His huge nonprofit, with 21 hospitals and about 10,300 affiliated doctors, recently announced it would expand in Brooklyn through a phased-in merger with Maimonides Medical Center. It also launched its own insurance plan in 2013. Mr. Dowling said he needs to offer a full range of medical services and cover a broad geographic span—as well as have the clout to go toe-to-toe with large insurers: “You want to be able to sit across the table and in a position to negotiate. You don’t just want to be told what they are going to pay you.”
Smaller players like Ingalls Health System, with one hospital in Harvey, Ill., south of Chicago, are deciding they can’t go it alone. Earlier this year, Ingalls began looking for a merger partner, partly out of concern that it might be cut out as insurers move toward smaller networks of health-care providers.
“You need to be part of a large, successful, horizontally and vertically integrated organization,” said Kurt E. Johnson, CEO of Ingalls.
Indeed, Moody’s Investors Service found that the median operating margin for the 50 largest nonprofit hospital systems it monitors was 3.4% last year, but for the 50 smallest it was just 1.5%.
But as Tuesday’s scheduled hearing in the Senate Judiciary antitrust subcommittee shows, health-sector deals are drawing increased concern from state and federal officials worried that the combinations damp competition and push up prices. Recently, the Pennsylvania attorney general withheld approval of the University of Pittsburgh Medical Center system’s planned acquisition of a hospital in New Castle, Pa., urging the smaller operator to seek another partner.
In February, the Federal Trade Commission and the Justice Department’s Antitrust Division held a two-day conference about health-care competition that focused closely on the effects of consolidation. The FTC has challenged several hospital acquisitions in recent years. The Justice Department, which is reviewing the proposed insurance deals, has signaled that their potential impact on consumers will get close scrutiny. Still, the moves from regulators so far don’t seem to have given pause to health-care industry dealmakers, who say that the reasons for their combinations outweigh the potential regulatory risk.

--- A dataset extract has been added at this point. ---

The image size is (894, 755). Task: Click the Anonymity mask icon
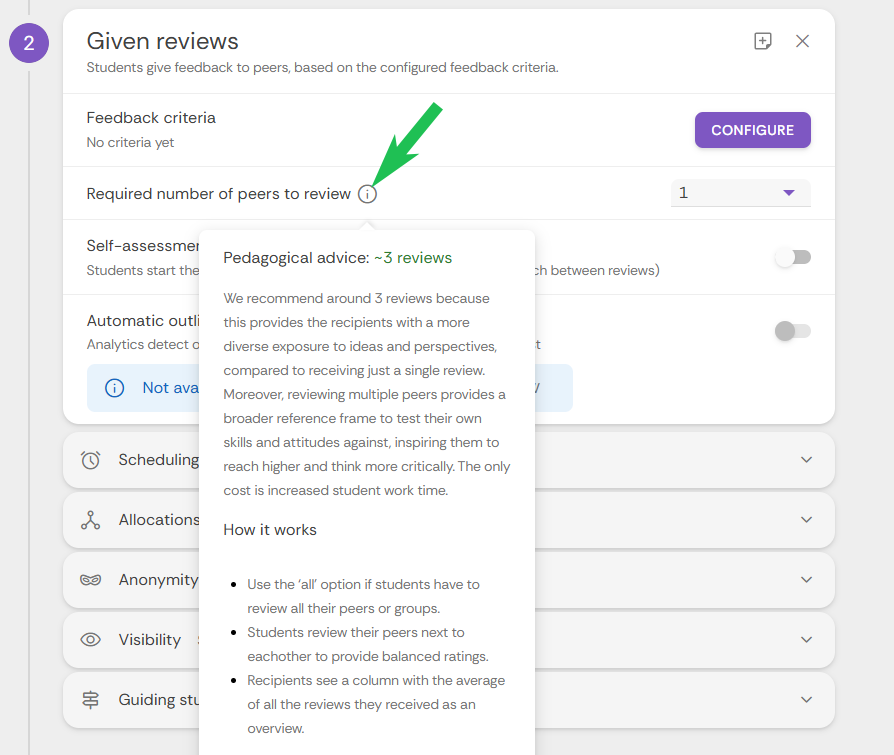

Hospital executives say their combinations don’t drive up prices, and they seek to squeeze out costs as they get bigger, eliminating duplicative services and waste. “That scale enables us to continually address the cost issue,” said Robert J. Henkel, chief executive of the health-care operations arm of Ascension, a Catholic system with 131 hospitals. Larger systems that can coordinate all aspects of patients’ care can improve health and be more efficient, he and other hospital executives say.
Aetna and Anthem, for their part, have said their planned acquisitions will lead to lower costs and more health-care provider partnerships. In a statement, Aetna said it was “focused on helping to evolve the health care industry to a new model—one in which insurers, doctors and hospitals work together to give people as many healthy days as possible.”
Anthem said that health provider consolidation wasn’t a driver for the Cigna acquisition, and the two insurers’ “complementary platforms give us the ability to have a better conversation and be a better partner with providers” in efforts to move forward new forms of payment.